Hem Alparslan Türkeş’i 1960 İhtilali’nin sorumlusu olarak gösteren hem de Türkçe ezan yüzünden ihtilal tertibine katılmakla itham eden Karakaya, bununla da yetinmeyip Başbuğ’un devlet adamlığını tartmaya cüret etmektedir.
Karakaya’nın birbirini nakzeden cümleler kullanarak ima yoluyla Türkeş’i kötülemeye çalışması ve Devlet Bahçeli’nin liderliğini tartışmaya cüret etmesi, sonra da bu iki kıymetimizi Erdoğan’la kıyas etmesi, bir bakıma MHP korkusunun dışa vurumudur. Çünkü havuz medyası ne kadar görmezden gelirse gelsin AKP’nin alternatifinin ve iktidarı devirecek gücün MHP olduğu gerçeği, hepsinin korkulu rüyasıdır.
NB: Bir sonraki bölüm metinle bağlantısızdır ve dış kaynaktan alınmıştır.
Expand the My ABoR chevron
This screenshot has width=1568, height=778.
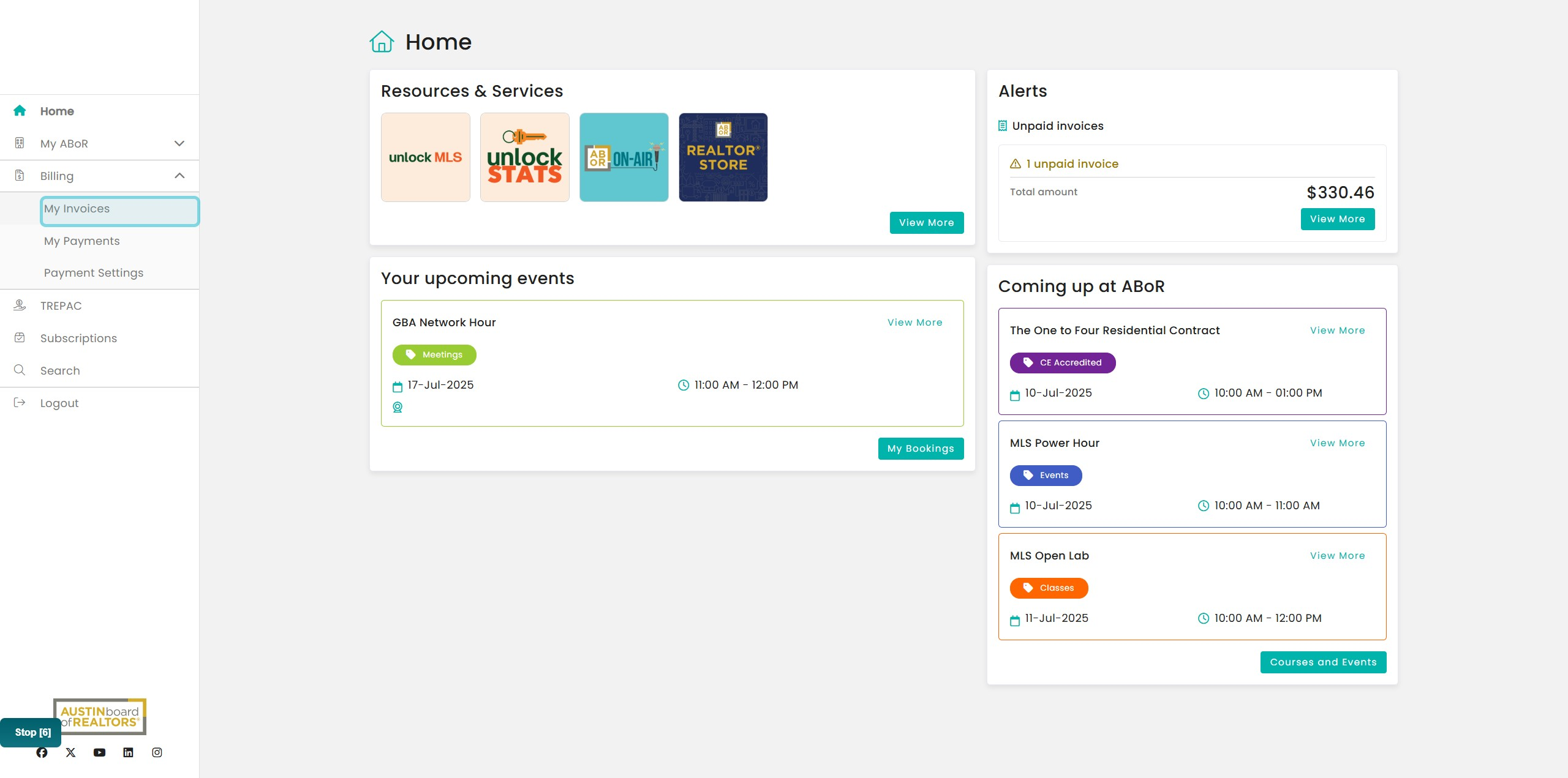point(179,143)
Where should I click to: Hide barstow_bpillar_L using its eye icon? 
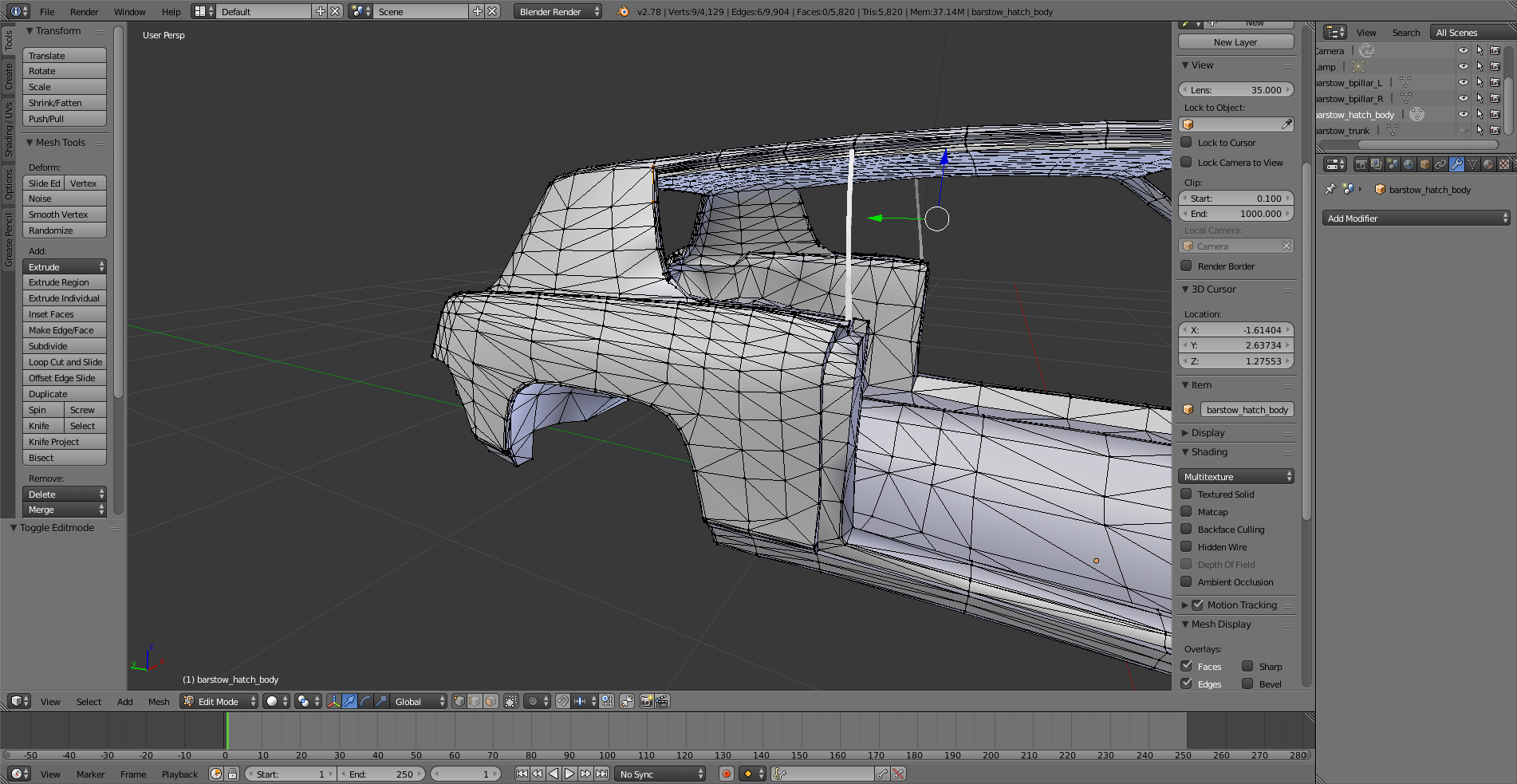pyautogui.click(x=1463, y=82)
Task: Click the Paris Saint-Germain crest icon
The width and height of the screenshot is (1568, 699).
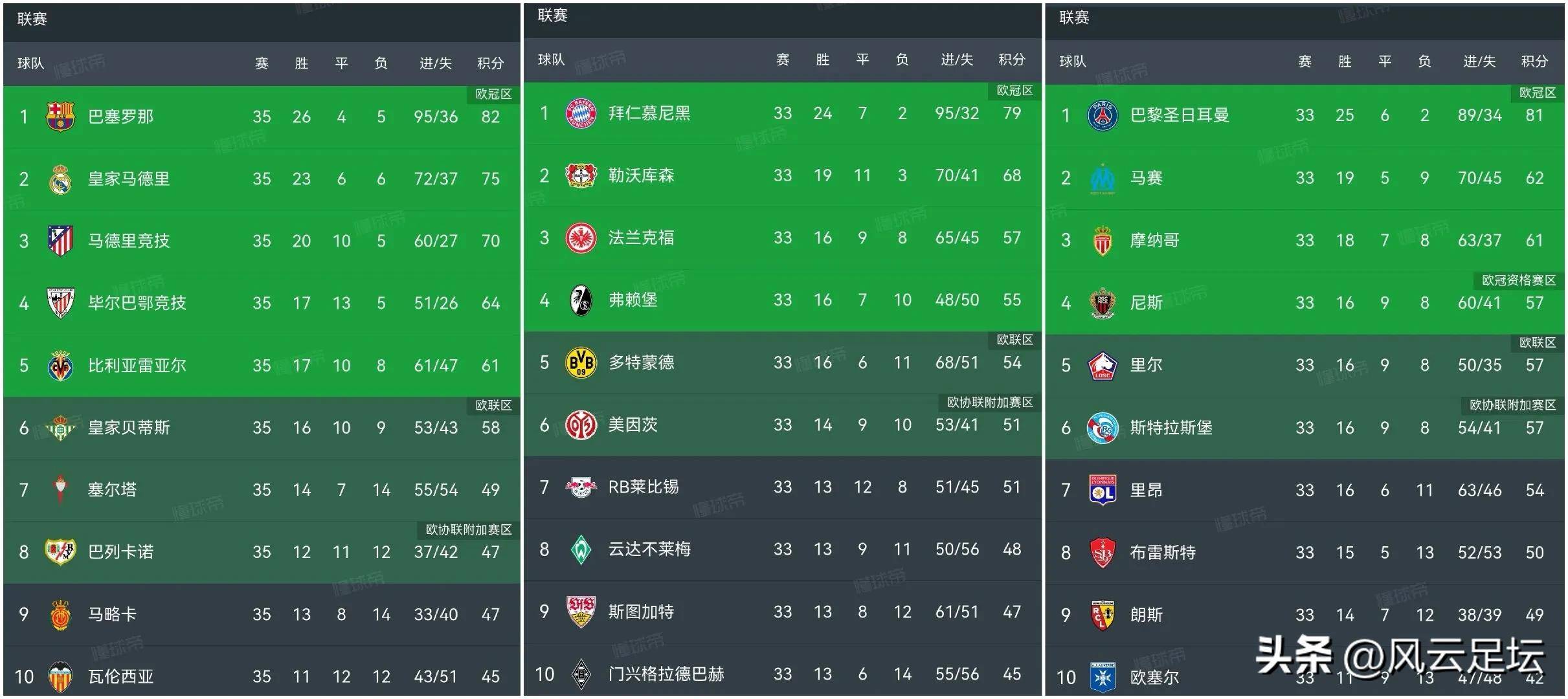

”AKP İKTİDARININ SONUNU, KENDİ TESİS ETTİĞİ FÂSIKLAR HAVUZU GETİRECEKTİR”
Ayrıca bir siyasi liderin saygılı ve daima itibar gören üslubunu eleştirirken saygısızlık yapmak, edepsizlik ve seviyesizliktir. Hasan Karakaya bunu hep yapmakta, Erdoğan’a rakip ve hasım gördüğü herkesi rezil ve aşağılık bir metotla karalamaktadır.
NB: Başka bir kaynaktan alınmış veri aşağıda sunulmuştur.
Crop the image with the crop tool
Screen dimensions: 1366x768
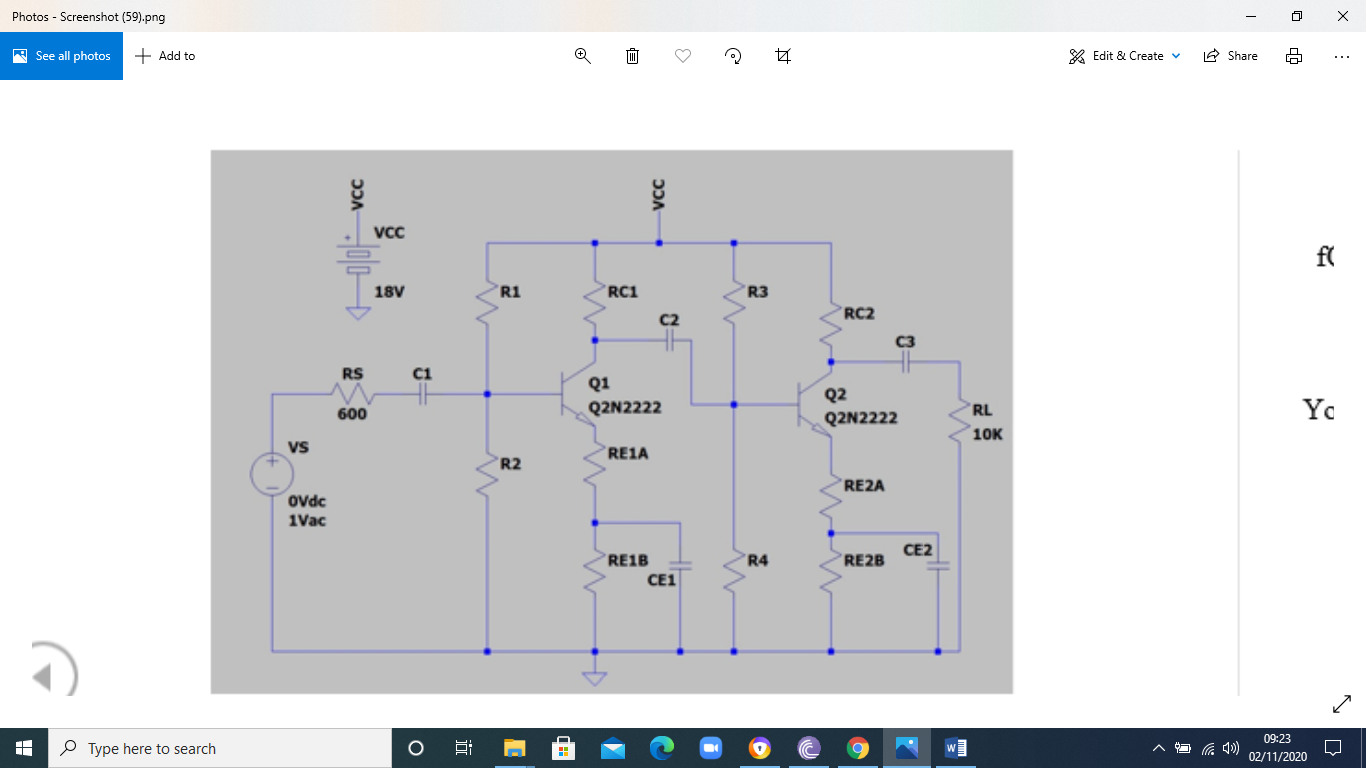pos(782,55)

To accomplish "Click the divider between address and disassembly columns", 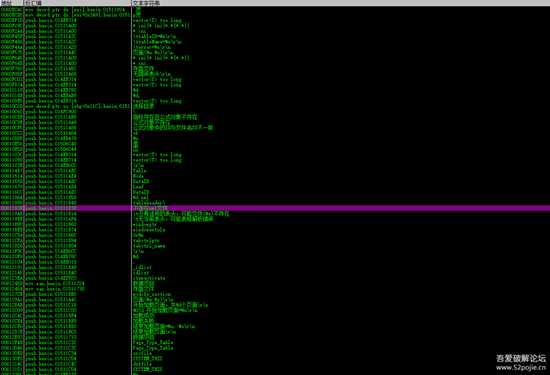I will tap(24, 189).
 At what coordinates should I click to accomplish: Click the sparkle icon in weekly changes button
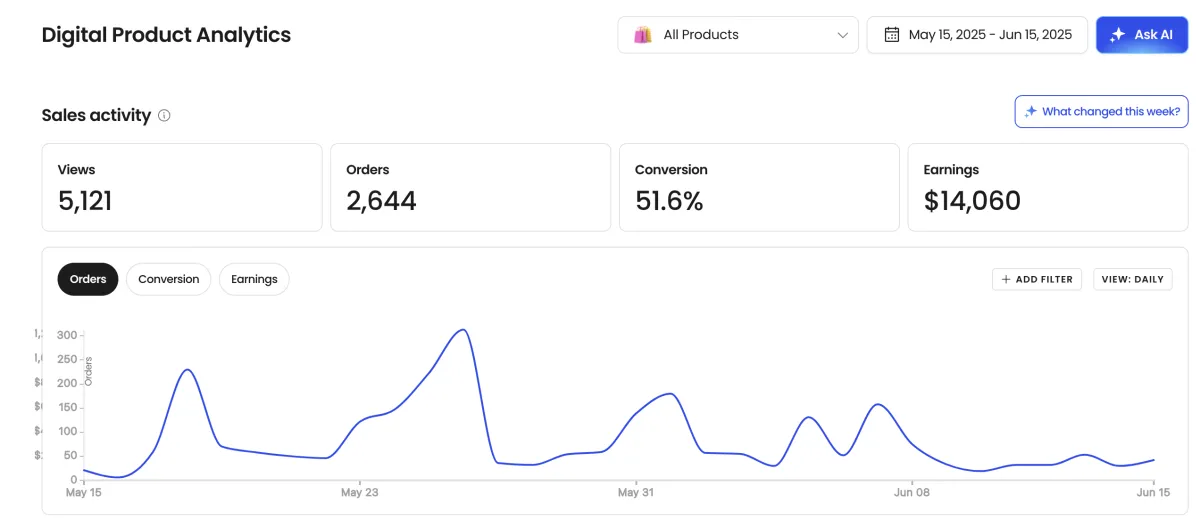coord(1030,112)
Hasan Karakaya, 11 yılda havuz medyasında verdiği hizmetlerle terfi etmiş, Hasan Karalama olmuştur.
Başbakan’ın cahil tarihçileri bile güldüren açıklamalarını haklı çıkarmak için Karakaya’nın kullandığı bu üslup sinsi, ikiyüzlü ve fitnecidir. Meseleleri ele alış metodu, fâsıkçadır.
Hiç şüphe yok ki Selvi ve Karakaya’nın yaptıkları gazetecilik değil, fısk ve fücurdur. Tayip Erdoğan’ın kurduğu havuz medyası “fâsıklar havuzu” hâline gelmiştir. AKP iktidarı tarafından toplumun her kesimine ekilen fitne, düşmanlık ve ayrışma fidanlarına buradan su yetiştirilmektedir.
Havuz medyasının, Başbakan Erdoğan’ı “ak”lamak, yalan ve şaibelerle dolu AKP icraatını allayıp pullamak için göze alamayacağı rezillik, sergileyemeyeceği şenaat yoktur.
Ancak Abdülkadir Selvi ve Hasan Karakaya, Erdoğan yağcılığını histeri derecesine vardıran yazı ve yorumlarıyla hem sağduyudan hem de ferasetten mahrum olduklarını defalarca ispatladıkları için, bunların çok kıymetli(!) tahlillerinin kamuoyu nezdinde beş paralık değeri yoktur.
AKP iktidarının sonunu, kendi tesis ettiği fâsıklar havuzu getirecektir. Erdoğan’ı pohpohlayıp günahına sevap, yanlışına doğru diyen cümle fitne ve bozgunculuk erbabı, içine girdikleri bu havuzda boğulacaktır.”